• **Required action**
Beneath this line sits some data. Return only its lines from the one holding "Image resolution: width=742" through the one holding "Click the green", inclusive, exactly, with the images removed.

• **Records drawn from a dataset**
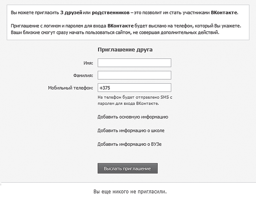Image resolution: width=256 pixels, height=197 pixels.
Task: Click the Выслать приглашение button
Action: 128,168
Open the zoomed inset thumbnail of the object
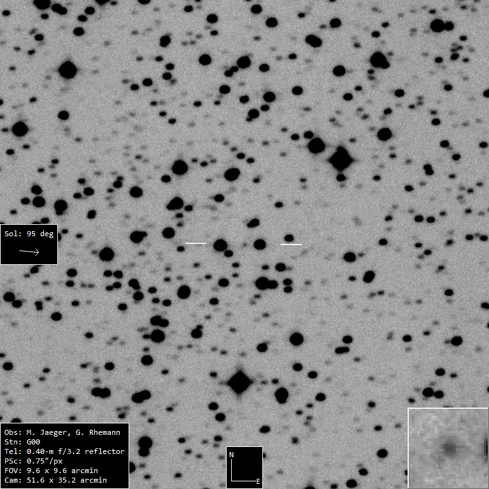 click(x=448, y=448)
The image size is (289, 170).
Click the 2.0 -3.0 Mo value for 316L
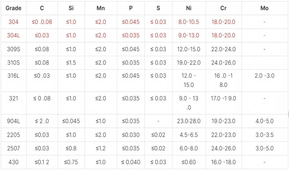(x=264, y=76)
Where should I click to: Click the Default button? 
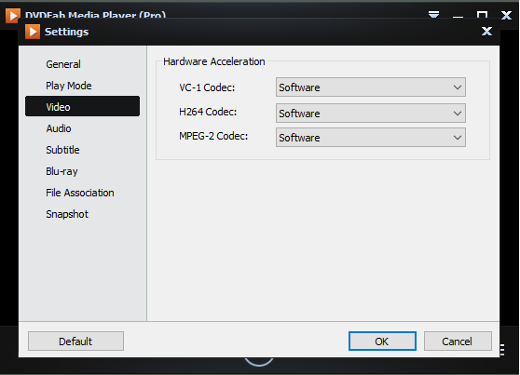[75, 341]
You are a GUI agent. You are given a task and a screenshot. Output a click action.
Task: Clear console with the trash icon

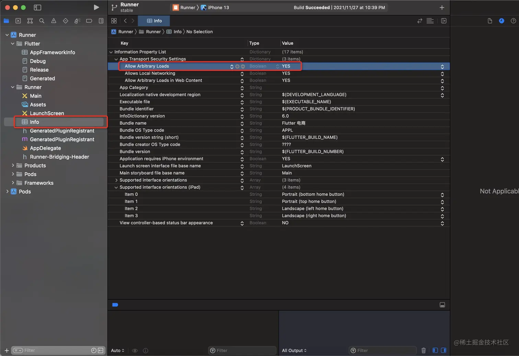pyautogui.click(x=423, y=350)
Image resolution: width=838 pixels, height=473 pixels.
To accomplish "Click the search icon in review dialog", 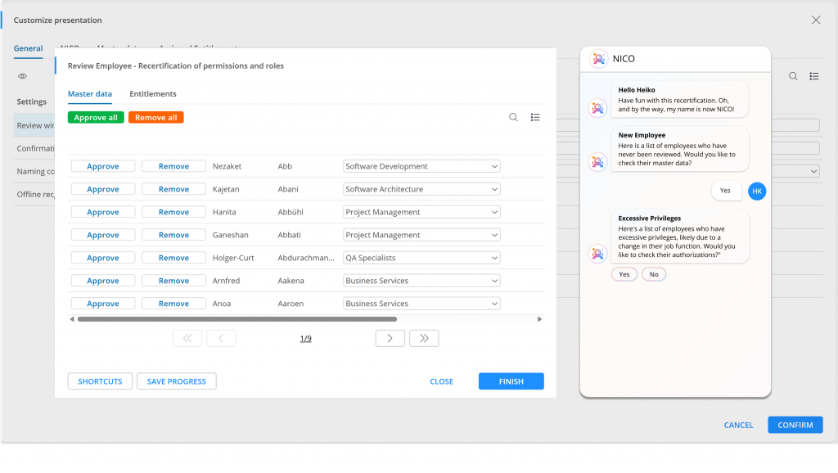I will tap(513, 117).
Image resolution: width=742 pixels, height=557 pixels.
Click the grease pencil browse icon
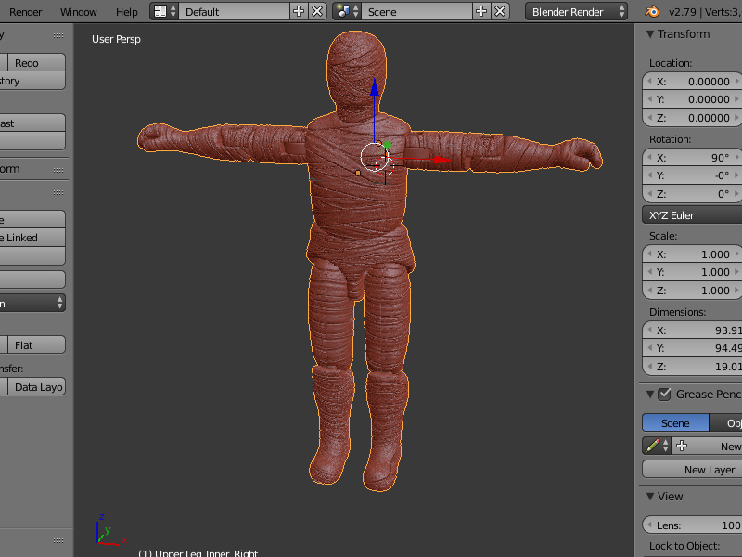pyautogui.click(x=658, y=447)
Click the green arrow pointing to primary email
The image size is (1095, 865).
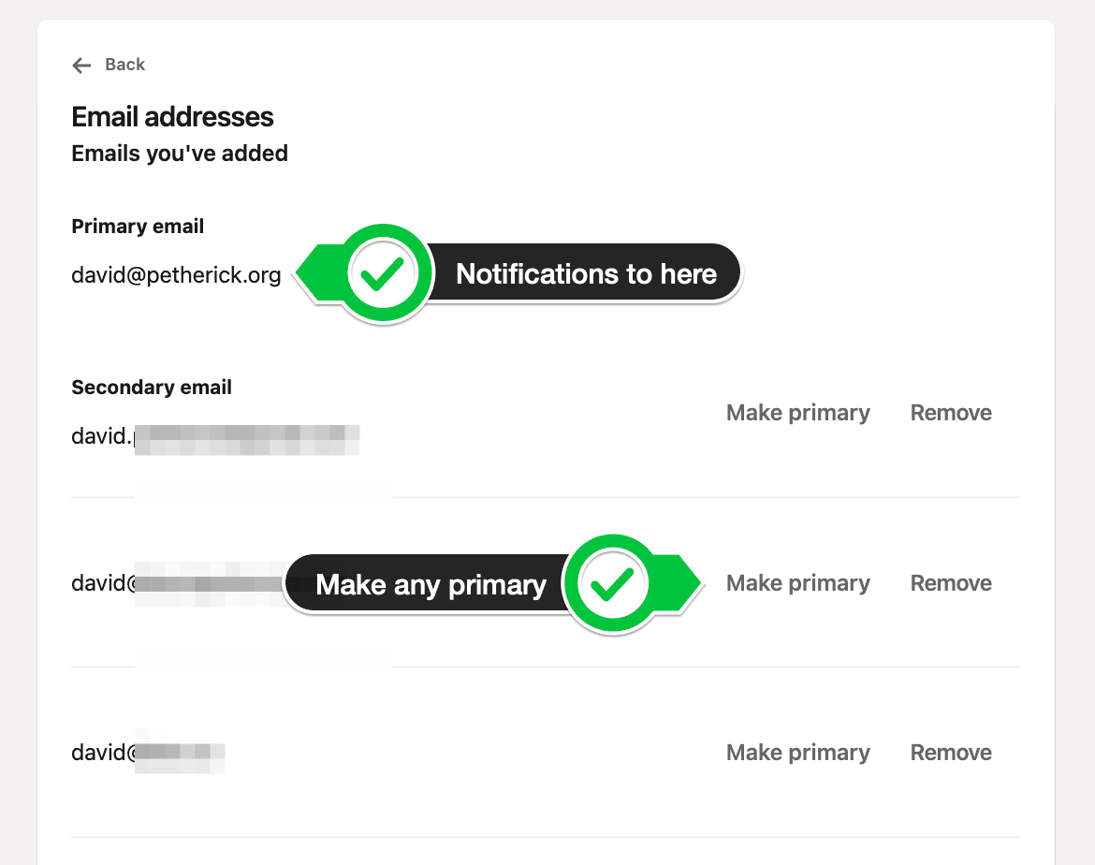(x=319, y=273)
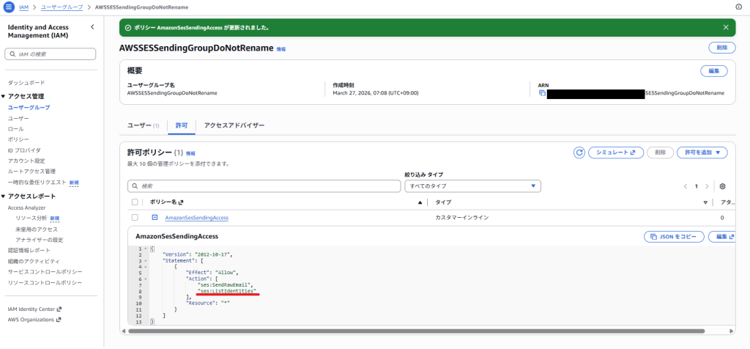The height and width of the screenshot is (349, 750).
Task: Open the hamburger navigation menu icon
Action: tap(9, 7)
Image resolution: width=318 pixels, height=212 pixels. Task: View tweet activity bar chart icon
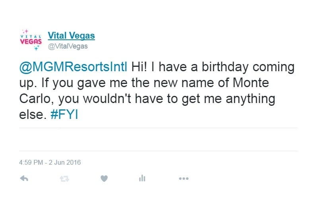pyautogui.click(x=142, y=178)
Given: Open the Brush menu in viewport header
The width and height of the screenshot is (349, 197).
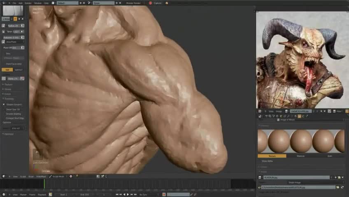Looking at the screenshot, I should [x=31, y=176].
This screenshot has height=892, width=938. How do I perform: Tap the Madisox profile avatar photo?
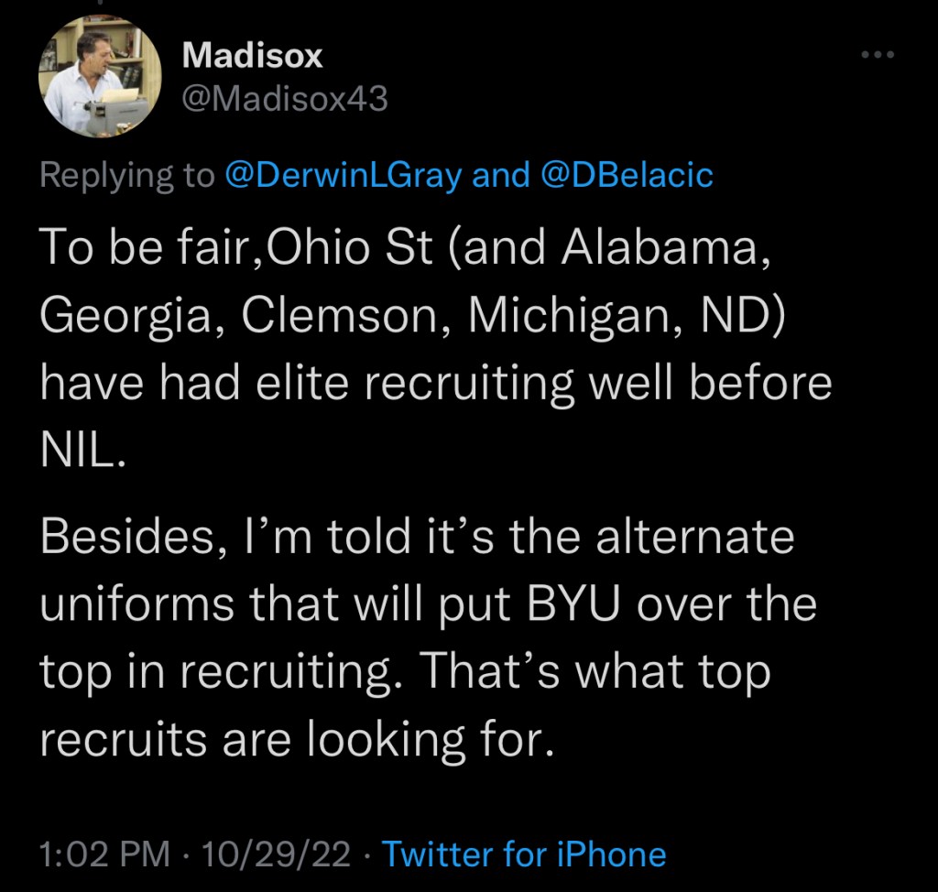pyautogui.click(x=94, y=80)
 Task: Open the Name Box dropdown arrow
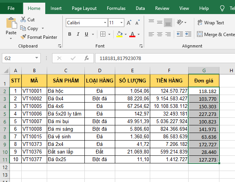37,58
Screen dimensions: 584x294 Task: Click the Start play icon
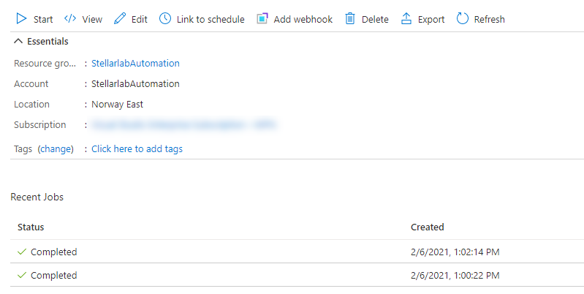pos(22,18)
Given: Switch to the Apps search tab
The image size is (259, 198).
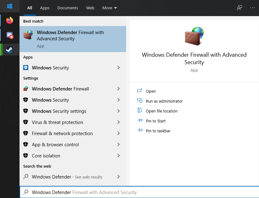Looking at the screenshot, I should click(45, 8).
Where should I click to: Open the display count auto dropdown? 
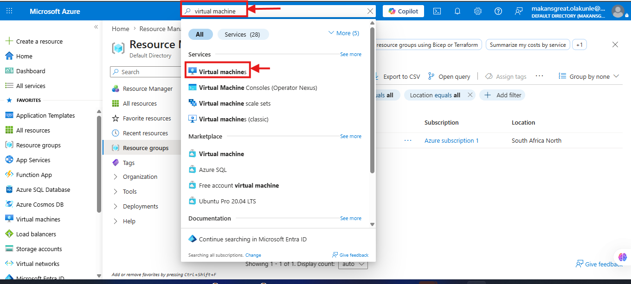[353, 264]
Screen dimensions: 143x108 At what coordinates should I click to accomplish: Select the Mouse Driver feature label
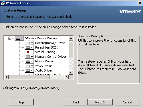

• **Response to this exercise**
Image resolution: width=742 pixels, height=557 pixels.
Click the grease pencil browse icon
pyautogui.click(x=658, y=447)
Click the green arrow pointing to primary email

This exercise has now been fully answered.